PUTTING THE FINDINGS TO THE TEST
So, what do these findings mean for you?
People in good health. If you’re healthy and at low or average risk for heart disease, chances are you don’t need an omega-3 supplement, provided you eat fish often, says Dr. Manson. You should eat at least two servings a week of fatty fish, such as salmon, tuna, or herring. Aim for fish that are high in two different omega-3 fatty acids, eicosapentaenoic acid (EPA) and docosahexaenoic acid (DHA), each of which provides unique health benefits.
Getting your omega-3 fatty acids from food is always preferable to a supplement. Not only do you get the marine omega-3 fatty acids from the fish, but you also potentially replace less healthful foods in your diet, such as red meat, processed foods, or refined grains, says Dr. Manson. “It’s a good lifestyle change to make and has been a recommendation for a while. Nothing in these studies supersedes the recommendation for moderate fish intake,” she says.
Non–fish eaters and African Americans. However, if you can’t eat fish or don’t like fish, an omega-3 supplement is something to consider. (Algae-based supplements are an option if you are a vegetarian or allergic to fish.) African Americans might also consider a supplement because of the unique benefits revealed in this trial.
For these two groups, a daily 1-gram supplement could provide a good balance between safety and efficacy. “Talk to your health care provider about whether you’re a candidate for a supplement,” says Dr. Manson.

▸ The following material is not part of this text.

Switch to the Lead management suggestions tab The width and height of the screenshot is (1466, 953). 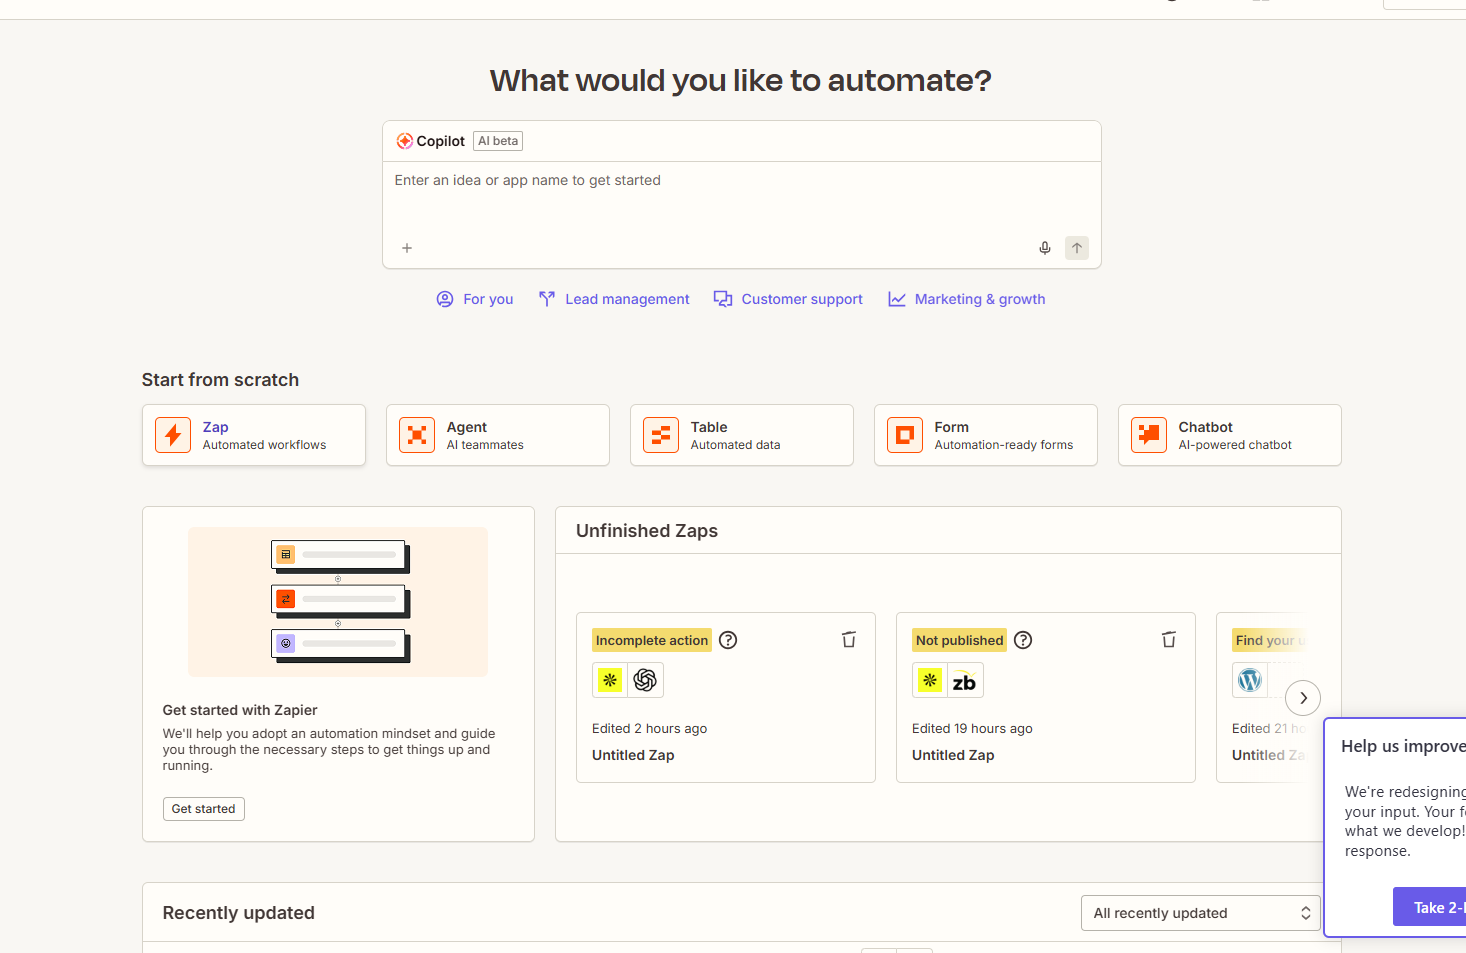(614, 299)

Already taking omega-3s? If you’re already taking an over-the-counter omega-3 supplement, you don’t necessarily need to stop taking it if you don’t fall into one of the categories above, unless your doctor tells you to. But if you’re not taking an omega-3 supplement, whether you should start really depends on your individual risk factors, says Dr. Manson.
Regardless of whether you opt for an omega-3 supplement, you should always strive to maintain a healthy diet and lifestyle. “No dietary supplement is a substitute. We already know that, and I think this is an important point to reinforce,” says Dr. Manson. “Healthy lifestyle practices, including regular physical activity, healthy diet, and not smoking, will reduce heart disease risk by close to 80%, and that’s really the main recommendation for heart health,” she says.
Cardiovascular risk factors. If you have an elevated triglyceride level and a history of cardiovascular disease or have major risk factors for it, a high-dose omega-3 medication may be advisable. This is true even if you’re already taking a statin medication. The omega-3 drug does not replace the statin.
Fast facts about the two trials
The Vitamin D and Omega-3 trial (VITAL)
This study was published online Nov. 10, 2018, by The New England Journal of Medicine.
Funding source: The U.S. National Institutes of Health.
Who: 25,871 healthy, racially diverse individuals, including 12,786 men ages 50 and older and 13,085 women ages 55 and older.
What: A daily 1-gram omega-3 prescription supplement that included a combination of two omega-3 fatty acids, eicosapentaenoic acid (EPA) and docosahexaenoic acid (DHA). A 1-gram dose was chosen because it is a moderate amount that is unlikely to produce side effects. A control group took a placebo.
The Reduction of Cardiovascular Events with EPA–Intervention Trial (REDUCE-IT)
While these two studies revealed some new knowledge about the potential benefits of omega-3 supplements, more information will likely be available in the near future. VITAL also examined the effect of omega-3 supplementation on cognitive decline, diabetes, depression, and autoimmune disorders, among other conditions, and those results will be published within the next year, says Dr. Manson.